- Stated problem -
For each statement, say yes or no depending on whether it agrees with the passage on historical science below, and quote the words that decide it. 1. A chemist can repeat an experiment many times. 2. Historical scientists can precisely replicate their "experiment." 3. Looking for correspondences of events in time calls for an accurate and precise understanding of when events happened.

- Source passage -
The fossil record also demonstrates that the causative linkages and feedbacks do not always occur in simple or immediate ways—careful and creative investigations are usually required to demonstrate cause-and-effect relationships. A chemist can replicate an experiment many times to demonstrate a cause-and-effect relationship and can thereby reject a hypothesis when it is not supported by the replicated results. However, for historical sciences, our “experiment” has been run and it cannot be precisely replicated. In addition, there often are multiple causative factors as well as complicated feedbacks that controlled events recorded in the fossil and archaeological records. Accordingly, the task of historical scientists studying evolution is to test hypotheses through other means (e.g., Frodeman, 1995):

  • By looking for robust correspondences of events in time and in the predicted cause-before-effect order. This requires an accurate and precise understanding of the ages of events.

- Data section -
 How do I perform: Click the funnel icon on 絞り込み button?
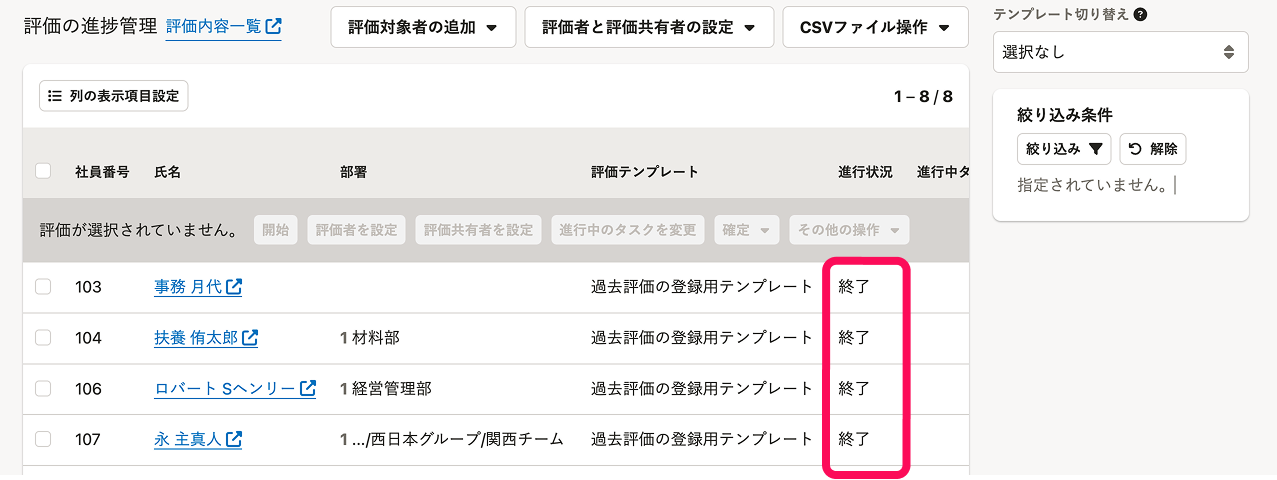coord(1096,149)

- Response -
1. Yes: "A chemist can replicate an experiment many times"
2. No: "our “experiment” has been run and it cannot be precisely replicated"
3. Yes: "This requires an accurate and precise understanding of the ages of events."